It's the birthday of poet Amy Lowell, (books by this author) born in Brookline, Massachusetts (1874), the daughter of a prominent Boston family. Her first poem, "Fixed Idea," wasn't published until she was 36, and she threw herself into studying the latest trends in poetry - imagism and unrhymed meter. She once said, "God made me a businesswoman and I made myself a poet." Her posthumous collection of poetry, What's O'Clock (1925), won the Pulitzer Prize.

It's the birthday of humorist and playwright George Ade, (books by this author) born in Kentland, Indiana (1866). One of his plays, The College Widow (1904), was turned into a motion picture, but he is best known for his Fables in Slang (1899).
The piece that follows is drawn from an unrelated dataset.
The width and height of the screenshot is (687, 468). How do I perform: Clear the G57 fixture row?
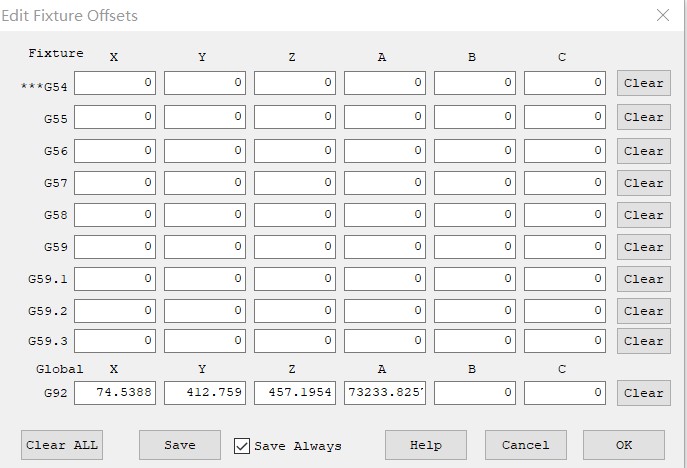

It's the birthday of J.M. (John Maxwell) Coetzee (books by this author) born in Cape Town, South Africa (1940). He's the author of many novels, including Dusklands (1974), Life and Times of Michael K (1983), and Disgrace (1999). He's known for his intense self-discipline and dedication to writing. Someone who worked with him for more than a decade claimed that he only saw Coetzee laugh once. He's lived most of his adult life in England, America, and Australia, but much of his writing deals with South African apartheid. His breakthrough novel was Waiting for Barbarians, published in 1980. In 2003, he was awarded the Nobel Prize in literature.